>> Start

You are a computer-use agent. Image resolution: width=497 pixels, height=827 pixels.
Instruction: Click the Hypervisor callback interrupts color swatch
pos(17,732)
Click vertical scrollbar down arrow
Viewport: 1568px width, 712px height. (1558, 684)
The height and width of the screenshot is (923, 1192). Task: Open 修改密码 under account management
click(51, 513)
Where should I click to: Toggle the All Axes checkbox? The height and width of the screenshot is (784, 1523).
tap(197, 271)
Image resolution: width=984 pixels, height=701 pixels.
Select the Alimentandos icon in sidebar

>> End

Starting with the line that contains "The height and width of the screenshot is (923, 1192)." and going on through the last of the lines, give those lines again with "sidebar" swapped for "navigation panel" and nothing else changed.

The height and width of the screenshot is (923, 1192). Task: Open 修改密码 under account management
click(51, 513)
Where should I click to: Toggle the All Axes checkbox? The height and width of the screenshot is (784, 1523).
tap(197, 271)
Image resolution: width=984 pixels, height=701 pixels.
Select the Alimentandos icon in navigation panel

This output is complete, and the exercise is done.